:: TASK ITEM ::
Among the lines below, count those with "Given". Give the total alone.

** DATASET EXCERPTS follows **

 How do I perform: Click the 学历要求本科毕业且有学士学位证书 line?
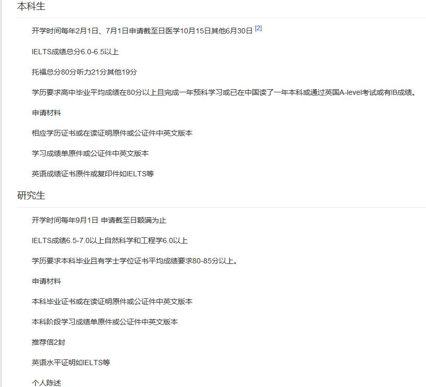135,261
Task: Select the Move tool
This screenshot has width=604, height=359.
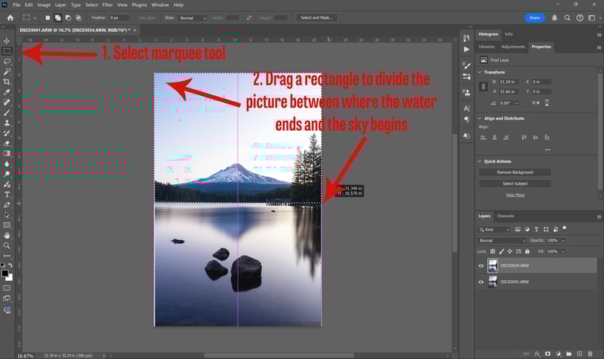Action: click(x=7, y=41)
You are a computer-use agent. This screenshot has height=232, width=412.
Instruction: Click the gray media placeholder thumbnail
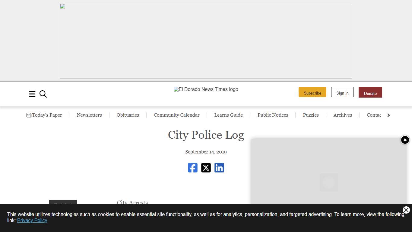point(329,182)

** End of DATASET EXCERPTS **
** DATASET EXCERPTS follows **

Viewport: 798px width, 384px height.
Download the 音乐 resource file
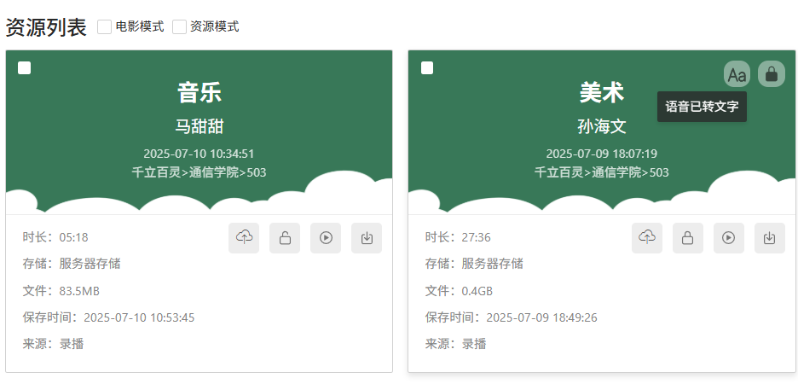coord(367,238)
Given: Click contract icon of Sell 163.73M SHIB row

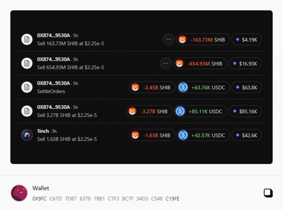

** End of DATASET EXCERPTS **
** DATASET EXCERPTS follows **

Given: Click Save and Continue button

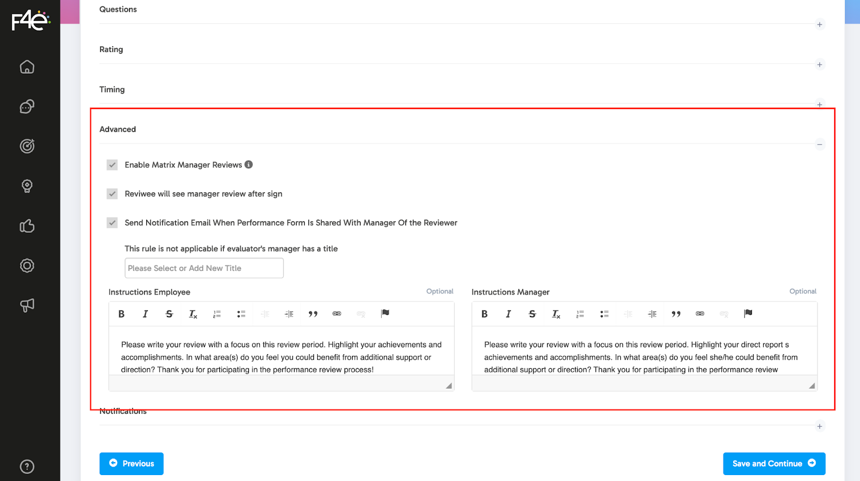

** End of DATASET EXCERPTS **

:: RESULT FOR THIS TASK ::
2